Getting Ready for Our February Tune-Up Night

Our February worship team tune-up night is tonight at 7:30pm, and I’m looking forward to spending some time with the singers, instrumentalists, sound engineers, and lyric operators who will come.

There’s always some who have to miss for various (sometimes good, sometimes not good) reasons, but I try to remind the team regularly how important it is that they make a priority out of making these evenings. (So important that if a member regularly misses, it might be cause for me to ask them if they need a break from the team until they’re less busy).

Here’s how we’ll spend our time together:

7:30pm – 7:45: Pizza, cookies, veggies, and drinks.
– I’ll order five large Papa John’s pizzas (2 pepperoni, 1 Hawaiian, 1 sausage, and 1 green pepper and onion) and have them delivered around 7:20 for people who come early.
– I run to 7-11 in the afternoon and pick up plates, cups, napkins, cookies, and sodas.
– Some people bring home-cooked and healthy food to contribute.
– I put music on to make the room not feel so empty when the first few people arrive.
– We meet in a fairly small room. This helps it feel more familial and less awkward if there’s a small turnout.

7:45 – 7:50: I welcome people, introduce new members, etc.
– I always thank people for giving up an evening away from home, and for fighting traffic to get to church.
– I give a quick summary of why we have these monthly gatherings: “each person in this room is in a position of leadership in this church. It’s our responsibility to serve this church with humility and skill…”

7:50 – 8:15: Singing and prayer
– I lead from guitar plugged into a small guitar amp so people feel comfortable singing out. There’s a piano in the room, and I bring the djembe in as well. If someone wants to play along, they’re welcome to. It’s pretty loose.
– I have a handful of songs picked out (in my head) that I want us to sing, but we don’t project them or print them out, since I want this to be a time when we practice listening to and responding to the spontaneous leading of the Holy Spirit. If someone wants to share a passage of scripture, lead off on a song, or share an impression from the Lord, I want this to be a time where they feel comfortable stepping out.
– We just stand in a circle and sing and pray for as long as it feels we should. It’s great.

8:15 – 8:25: Announcements.

8:25 – 9:00: Teaching.
– I usually share on some aspect of the practicalities of leading worship. How can we improve?
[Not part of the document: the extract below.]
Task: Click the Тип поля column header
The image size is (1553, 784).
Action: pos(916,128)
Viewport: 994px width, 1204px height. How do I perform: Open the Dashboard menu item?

How can we be better musicians? How can we grow in humility? Each month it’s different. It’s just a chance for me to encourage our team towards growth, maturity, and vibrancy.
– Sometimes I’ll bring in a guest speaker.
– When we met in October I shared ten questions for the worship team, and in November I shared ten challenges for the worship team.

9:00 – 9:15: Wrap up.
– We’ll either sing some more, pray some more, or take some time to dialogue about what people think. Keeping it conversational is a great idea, since people will often have good things to add that you wish you had thought about.

9:15 – 9:45. People mingle and slowly filter out.

9:45 – 10:00: Clean up.

10:00: Go home.

If you’re not already, I encourage you to have this kind of regular meeting with your worship team. Yours might look totally different from ours. It’s taken me a few years to figure out the best way to lead and structure these meetings, and it will probably take you some time too. But it’s worth it!